[Your goal]
Write out every line exactly, from the start of the records below to the line with "Open the File menu", and stop there. Don't write out the pictures.
───
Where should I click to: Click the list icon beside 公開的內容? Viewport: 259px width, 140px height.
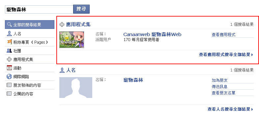(9, 94)
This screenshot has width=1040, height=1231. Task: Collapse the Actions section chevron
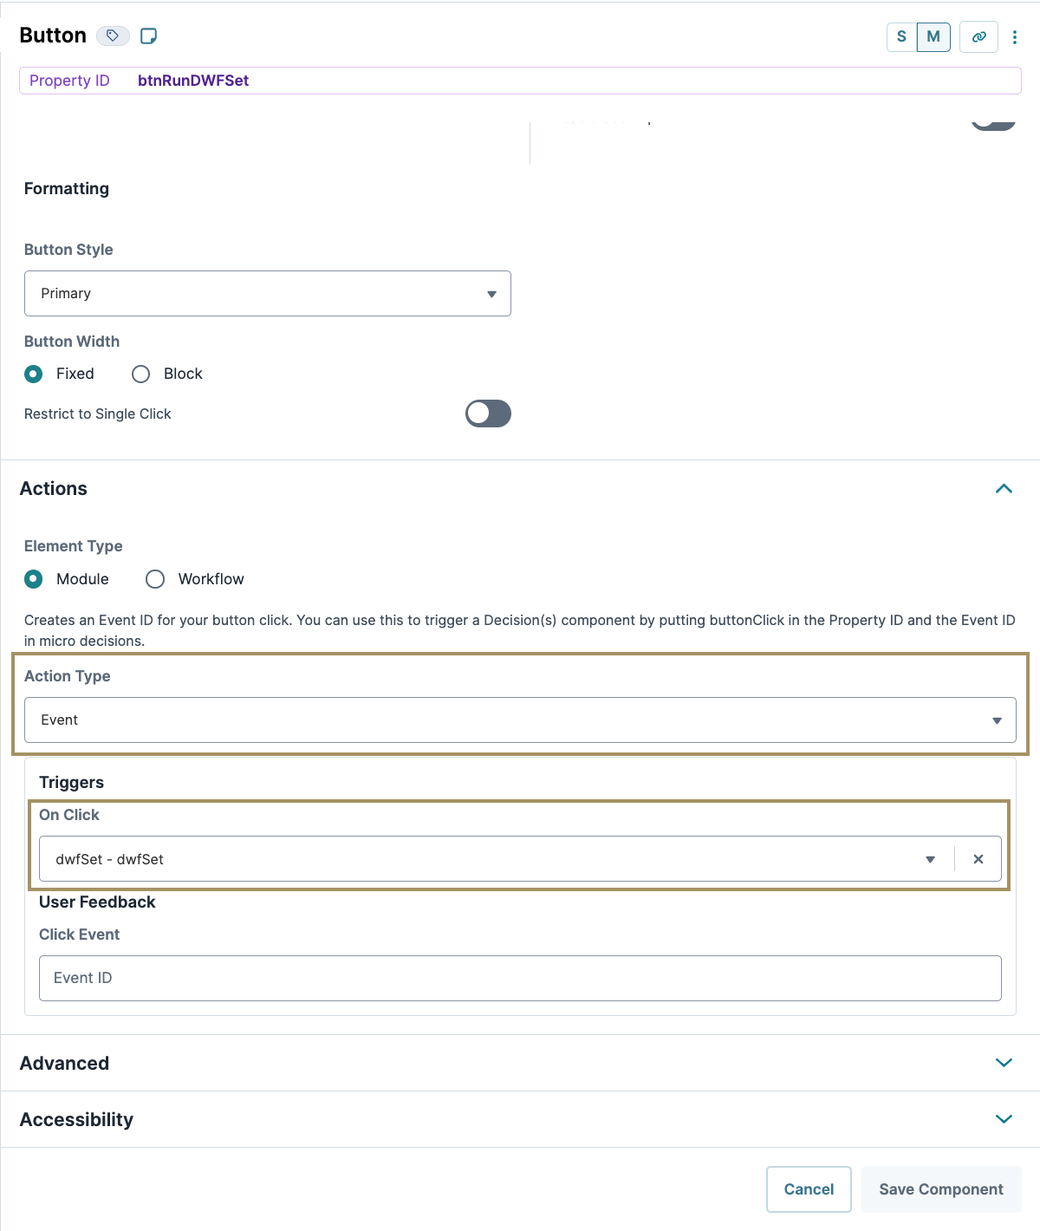point(1004,488)
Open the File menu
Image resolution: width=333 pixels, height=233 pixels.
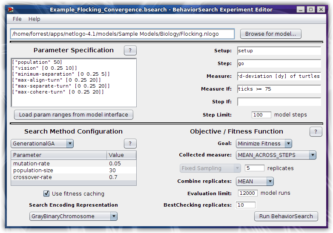pyautogui.click(x=17, y=19)

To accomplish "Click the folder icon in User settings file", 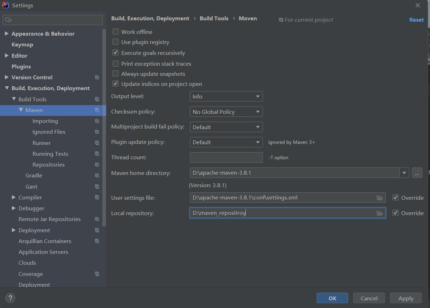I will pyautogui.click(x=380, y=198).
───
[Answer to the problem]
Where should I click to: Click the list icon beside 公開的內容? Viewport: 259px width, 140px height.
(9, 94)
This screenshot has width=1040, height=1231. Task: Collapse the Actions section chevron
point(1004,488)
Open the File menu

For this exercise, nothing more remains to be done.